In 2013 the Commission blocked UPS’s proposed €5.2 billion acquisition of its rival, TNT, finding that the acquisition would have restricted competition in the market for express delivery of small parcels across several EU Member States. Following a series of attempts to save the acquisition through behavioural and structural remedies packages, UPS announced its decision to abandon the acquisition on 14 January 2013 in a press release in which it stated that the Commission had communicated the latter’s intention to prohibit the transaction. On 30 January 2013 the Commission adopted its decision blocking the merger. TNT was acquired by FedEx in 2016.

In January 2017 UPS appealed to the GC, which annulled the Commission’s decision. The European Court of Justice (CJ) confirmed in 2019 that the Commission had infringed UPS’s rights of defence by changing its econometric model without informing the parties. UPS, arguing that it suffered losses both on the abandoned acquisition and due to the subsequent sale of TNT to its rival, sued the Commission for damages at the end of 2017.

GENERAL COURT FINDINGS

UPS sought damages for losses stemming from breaches of its rights under the Commission’s procedural rules, for making an error in its assessment of the proposed acquisition and for failing to justify the block. Included in the damages claim were the costs of the merger review process, the break fee paid by UPS following the block and loss of profits flowing from being unable to complete the acquisition.
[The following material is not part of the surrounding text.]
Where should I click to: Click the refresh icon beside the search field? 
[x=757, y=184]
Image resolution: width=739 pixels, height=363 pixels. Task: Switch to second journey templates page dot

The GC set out three conditions for the Commission to incur non-contractual liability:

  • the rule of law infringed must be intended to confer rights on individuals and the breach must be sufficiently serious;
  • actual damage must be shown to have occurred; and
  • there must be a direct causal link between the breach of the obligation and the damage sustained.

BREACHES OF UPS’S RIGHTS

As regards its claim that its procedural rights had been infringed, UPS claimed that the Commission had not communicated to it the final version of the econometric model used to analyse the concentration, nor the criteria for assessing efficiencies arising from the proposed merger, and had not provided access to information provided by FedEx during the administrative procedure. The GC found that the Commission’s failure to communicate the final version of the econometric model was a serious breach of UPS’s rights of defence; in contrast, it did not accept that the Commission was required to communicate the criteria for assessing efficiencies, the burden of proof for showing efficiencies resting with the merging parties. The GC did not find that the Commission had infringed UPS’s right of access to documents provided by FedEx – UPS had not exercised its rights of access in due time and in the manner prescribed, so did not meet the conditions for obtaining compensation for the damage it alleged had resulted.

Regarding UPS’s claim that the Commission failed to justify blocking the deal, the GC noted that an inadequate statement of reasons does not in itself give rise to liability on the part of the European Union.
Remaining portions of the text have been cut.